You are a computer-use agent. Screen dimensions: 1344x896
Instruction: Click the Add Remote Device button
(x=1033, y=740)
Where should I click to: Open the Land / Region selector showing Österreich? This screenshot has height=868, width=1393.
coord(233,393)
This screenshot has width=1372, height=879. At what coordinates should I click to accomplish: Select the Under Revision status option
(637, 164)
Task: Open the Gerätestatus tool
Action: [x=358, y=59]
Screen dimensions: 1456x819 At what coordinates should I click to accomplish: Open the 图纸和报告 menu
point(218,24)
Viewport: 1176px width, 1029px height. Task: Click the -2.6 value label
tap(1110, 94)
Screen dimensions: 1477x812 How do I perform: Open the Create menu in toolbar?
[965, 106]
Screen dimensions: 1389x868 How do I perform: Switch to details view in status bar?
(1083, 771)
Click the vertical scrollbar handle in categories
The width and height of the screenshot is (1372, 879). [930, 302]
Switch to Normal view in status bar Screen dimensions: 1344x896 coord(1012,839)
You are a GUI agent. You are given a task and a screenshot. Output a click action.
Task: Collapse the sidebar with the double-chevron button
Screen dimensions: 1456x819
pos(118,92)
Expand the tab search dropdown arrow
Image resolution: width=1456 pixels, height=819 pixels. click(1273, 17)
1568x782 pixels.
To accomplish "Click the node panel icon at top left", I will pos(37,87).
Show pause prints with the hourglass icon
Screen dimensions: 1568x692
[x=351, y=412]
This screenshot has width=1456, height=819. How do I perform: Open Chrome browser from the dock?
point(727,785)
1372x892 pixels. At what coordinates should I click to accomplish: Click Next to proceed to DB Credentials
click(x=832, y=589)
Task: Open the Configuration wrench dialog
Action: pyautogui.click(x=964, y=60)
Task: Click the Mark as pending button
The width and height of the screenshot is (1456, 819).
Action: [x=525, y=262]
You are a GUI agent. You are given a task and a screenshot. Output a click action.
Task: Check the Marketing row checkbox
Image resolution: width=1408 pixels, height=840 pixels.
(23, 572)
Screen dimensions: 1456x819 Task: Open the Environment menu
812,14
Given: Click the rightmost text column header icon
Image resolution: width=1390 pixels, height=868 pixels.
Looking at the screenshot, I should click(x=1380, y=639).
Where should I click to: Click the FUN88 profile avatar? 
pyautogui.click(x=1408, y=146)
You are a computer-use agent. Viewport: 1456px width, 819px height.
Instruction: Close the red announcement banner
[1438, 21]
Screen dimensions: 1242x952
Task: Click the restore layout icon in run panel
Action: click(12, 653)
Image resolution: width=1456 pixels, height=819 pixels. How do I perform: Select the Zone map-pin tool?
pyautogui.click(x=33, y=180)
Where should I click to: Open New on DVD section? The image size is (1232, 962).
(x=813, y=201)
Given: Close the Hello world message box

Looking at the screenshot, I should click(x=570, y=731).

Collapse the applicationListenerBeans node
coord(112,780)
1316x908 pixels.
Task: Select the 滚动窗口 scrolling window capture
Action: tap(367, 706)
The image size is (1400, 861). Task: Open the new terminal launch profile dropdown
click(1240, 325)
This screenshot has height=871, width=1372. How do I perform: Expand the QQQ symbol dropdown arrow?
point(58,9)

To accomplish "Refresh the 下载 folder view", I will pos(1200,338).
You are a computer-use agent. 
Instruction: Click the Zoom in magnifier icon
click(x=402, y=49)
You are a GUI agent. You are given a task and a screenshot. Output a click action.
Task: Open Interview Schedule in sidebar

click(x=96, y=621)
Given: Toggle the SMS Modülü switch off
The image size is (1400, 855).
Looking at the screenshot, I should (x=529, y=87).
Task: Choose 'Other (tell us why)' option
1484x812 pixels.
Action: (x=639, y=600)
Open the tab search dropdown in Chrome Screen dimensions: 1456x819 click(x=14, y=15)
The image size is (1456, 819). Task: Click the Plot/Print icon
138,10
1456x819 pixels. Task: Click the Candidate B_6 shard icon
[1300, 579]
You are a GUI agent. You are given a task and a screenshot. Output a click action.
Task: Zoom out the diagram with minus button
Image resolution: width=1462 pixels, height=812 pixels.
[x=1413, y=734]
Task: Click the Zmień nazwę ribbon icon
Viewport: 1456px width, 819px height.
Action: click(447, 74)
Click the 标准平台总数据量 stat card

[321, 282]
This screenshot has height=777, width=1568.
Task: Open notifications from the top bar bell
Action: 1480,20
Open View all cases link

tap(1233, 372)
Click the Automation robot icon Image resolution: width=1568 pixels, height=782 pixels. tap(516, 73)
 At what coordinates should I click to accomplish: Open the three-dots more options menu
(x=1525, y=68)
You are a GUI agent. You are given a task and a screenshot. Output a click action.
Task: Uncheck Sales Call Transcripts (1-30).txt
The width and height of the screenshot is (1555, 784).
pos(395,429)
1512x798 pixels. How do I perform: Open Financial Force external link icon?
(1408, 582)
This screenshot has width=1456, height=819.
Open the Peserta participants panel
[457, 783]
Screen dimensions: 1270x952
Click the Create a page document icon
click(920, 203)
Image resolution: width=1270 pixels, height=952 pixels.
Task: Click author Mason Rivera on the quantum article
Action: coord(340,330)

####

__TASK PROMPT__
Type out all of the records again, exactly.

__EXERCISE SOLUTION__
You are a computer-use agent. Screen dimensions: 1344x896
Instruction: Click the Add Remote Device button
(x=1033, y=740)
Where should I click to: Open the Land / Region selector showing Österreich? This screenshot has height=868, width=1393.
coord(233,393)
This screenshot has width=1372, height=879. At what coordinates should I click to accomplish: Select the Under Revision status option
(637, 164)
Task: Open the Gerätestatus tool
Action: [x=358, y=59]
Screen dimensions: 1456x819 At what coordinates should I click to accomplish: Open the 图纸和报告 menu
point(218,24)
Viewport: 1176px width, 1029px height. Task: Click the -2.6 value label
tap(1110, 94)
Screen dimensions: 1477x812 How do I perform: Open the Create menu in toolbar?
[965, 106]
Screen dimensions: 1389x868 How do I perform: Switch to details view in status bar?
(1083, 771)
Click the vertical scrollbar handle in categories
The width and height of the screenshot is (1372, 879). [930, 302]
Switch to Normal view in status bar Screen dimensions: 1344x896 coord(1012,839)
You are a GUI agent. You are given a task and a screenshot. Output a click action.
Task: Collapse the sidebar with the double-chevron button
Screen dimensions: 1456x819
pos(118,92)
Expand the tab search dropdown arrow
Image resolution: width=1456 pixels, height=819 pixels. click(1273, 17)
1568x782 pixels.
To accomplish "Click the node panel icon at top left", I will pos(37,87).
Show pause prints with the hourglass icon
Screen dimensions: 1568x692
[x=351, y=412]
This screenshot has width=1456, height=819. How do I perform: Open Chrome browser from the dock?
point(727,785)
1372x892 pixels. At what coordinates should I click to accomplish: Click Next to proceed to DB Credentials
click(x=832, y=589)
Task: Open the Configuration wrench dialog
Action: pyautogui.click(x=964, y=60)
Task: Click the Mark as pending button
The width and height of the screenshot is (1456, 819).
Action: [x=525, y=262]
You are a GUI agent. You are given a task and a screenshot. Output a click action.
Task: Check the Marketing row checkbox
Image resolution: width=1408 pixels, height=840 pixels.
(23, 572)
Screen dimensions: 1456x819 Task: Open the Environment menu
812,14
Given: Click the rightmost text column header icon
Image resolution: width=1390 pixels, height=868 pixels.
Looking at the screenshot, I should click(x=1380, y=639).
Where should I click to: Click the FUN88 profile avatar? 
pyautogui.click(x=1408, y=146)
You are a computer-use agent. Viewport: 1456px width, 819px height.
Instruction: Close the red announcement banner
[1438, 21]
Screen dimensions: 1242x952
Task: Click the restore layout icon in run panel
Action: click(12, 653)
Image resolution: width=1456 pixels, height=819 pixels. How do I perform: Select the Zone map-pin tool?
pyautogui.click(x=33, y=180)
Where should I click to: Open New on DVD section? The image size is (1232, 962).
(x=813, y=201)
Given: Close the Hello world message box

Looking at the screenshot, I should click(x=570, y=731).

Collapse the applicationListenerBeans node
coord(112,780)
1316x908 pixels.
Task: Select the 滚动窗口 scrolling window capture
Action: tap(367, 706)
The image size is (1400, 861). Task: Open the new terminal launch profile dropdown
click(1240, 325)
This screenshot has height=871, width=1372. How do I perform: Expand the QQQ symbol dropdown arrow?
point(58,9)

To accomplish "Refresh the 下载 folder view", I will pos(1200,338).
You are a computer-use agent. 
Instruction: Click the Zoom in magnifier icon
click(x=402, y=49)
You are a GUI agent. You are given a task and a screenshot. Output a click action.
Task: Open Interview Schedule in sidebar

click(x=96, y=621)
Given: Toggle the SMS Modülü switch off
The image size is (1400, 855).
Looking at the screenshot, I should (x=529, y=87).
Task: Choose 'Other (tell us why)' option
1484x812 pixels.
Action: (x=639, y=600)
Open the tab search dropdown in Chrome Screen dimensions: 1456x819 click(x=14, y=15)
The image size is (1456, 819). Task: Click the Plot/Print icon
138,10
1456x819 pixels. Task: Click the Candidate B_6 shard icon
[1300, 579]
You are a GUI agent. You are given a task and a screenshot. Output a click action.
Task: Zoom out the diagram with minus button
Image resolution: width=1462 pixels, height=812 pixels.
[x=1413, y=734]
Task: Click the Zmień nazwę ribbon icon
Viewport: 1456px width, 819px height.
Action: click(447, 74)
Click the 标准平台总数据量 stat card

[321, 282]
This screenshot has height=777, width=1568.
Task: Open notifications from the top bar bell
Action: 1480,20
Open View all cases link

tap(1233, 372)
Click the Automation robot icon Image resolution: width=1568 pixels, height=782 pixels. tap(516, 73)
 At what coordinates should I click to accomplish: Open the three-dots more options menu
(x=1525, y=68)
You are a GUI agent. You are given a task and a screenshot. Output a click action.
Task: Uncheck Sales Call Transcripts (1-30).txt
The width and height of the screenshot is (1555, 784).
pos(395,429)
1512x798 pixels. How do I perform: Open Financial Force external link icon?
(1408, 582)
This screenshot has width=1456, height=819.
Open the Peserta participants panel
[457, 783]
Screen dimensions: 1270x952
Click the Create a page document icon
click(920, 203)
Image resolution: width=1270 pixels, height=952 pixels.
Task: Click author Mason Rivera on the quantum article
Action: coord(340,330)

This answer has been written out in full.